Imaging evaluation found that the partial remission (PR) rates were 27% and 19%,
respectively, in the double exemption group and the single exemption group.

A total of 7 patients received PR, including 3 patients with high expression of TIL and 4 cases of
medium expression.

The TIL level in all PR patients is above 40%.

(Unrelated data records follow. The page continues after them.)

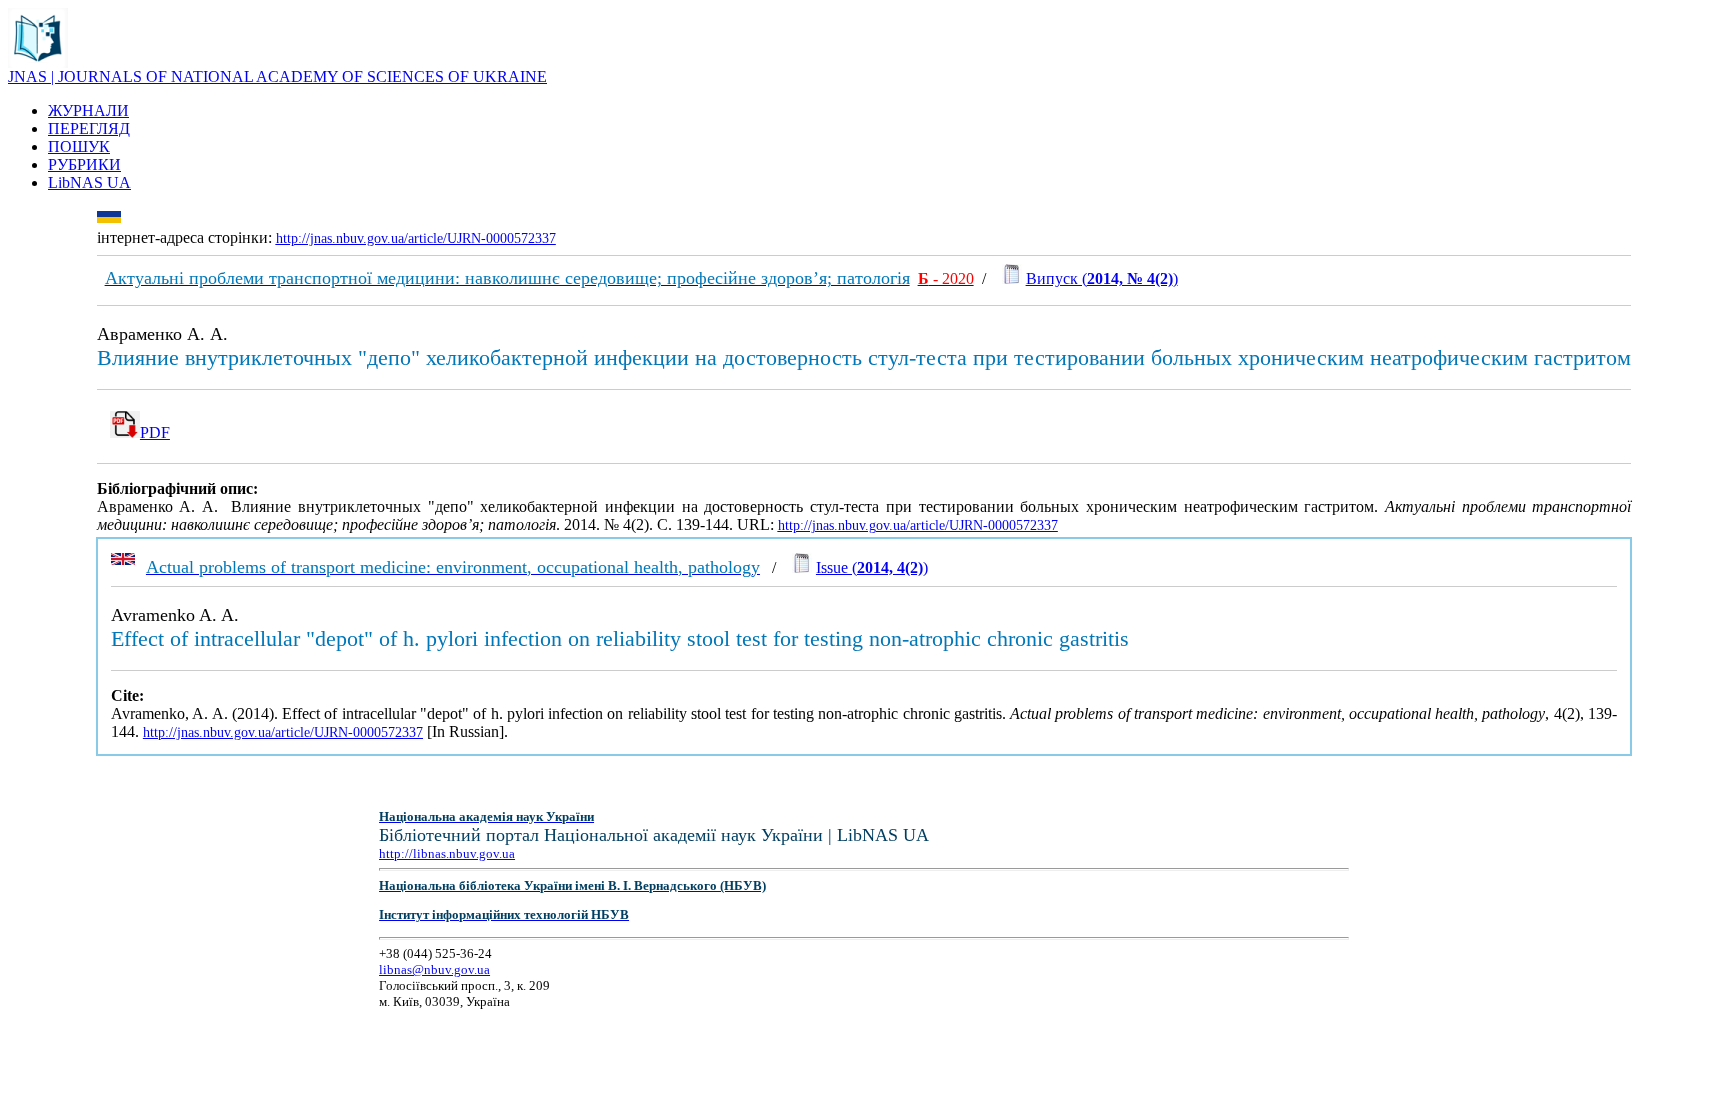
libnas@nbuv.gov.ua (434, 969)
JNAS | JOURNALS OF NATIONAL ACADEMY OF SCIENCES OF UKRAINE (277, 76)
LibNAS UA (89, 182)
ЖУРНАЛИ (88, 110)
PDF (155, 432)
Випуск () (1102, 278)
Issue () (872, 567)
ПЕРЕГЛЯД (89, 128)
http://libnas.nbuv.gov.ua (447, 853)
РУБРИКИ (84, 164)
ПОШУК (79, 146)
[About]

In addition, 24% of patients experienced complete clearance
of circulating tumor DNA.

BELLINI studies have shown that most patients with triple-negative breast cancer with TIL show increased immune activation after only 4 weeks of immunotherapy, and a significant proportion have a clinical response, highlighting the potential
of neoadjuvant immune checkpoint inhibitors without chemotherapy for triple-negative breast cancer.

brief summary

The BELLINI study suggests that our immune checkpoint inhibitors are more effective in a small proportion of patients with early-stage triple-negative breast cancer, and that the search for effective biomarkers to predict patients who are more likely to respond to neoadjuvant therapy with immune checkpoint inhibitors1
.

TIL is a promising biomarker in the immune microenvironment
.

In the IMpassion130 study, the degree of CD8+ T cell infiltration predicted OS benefit
when altelizumab was used in metastatic patients.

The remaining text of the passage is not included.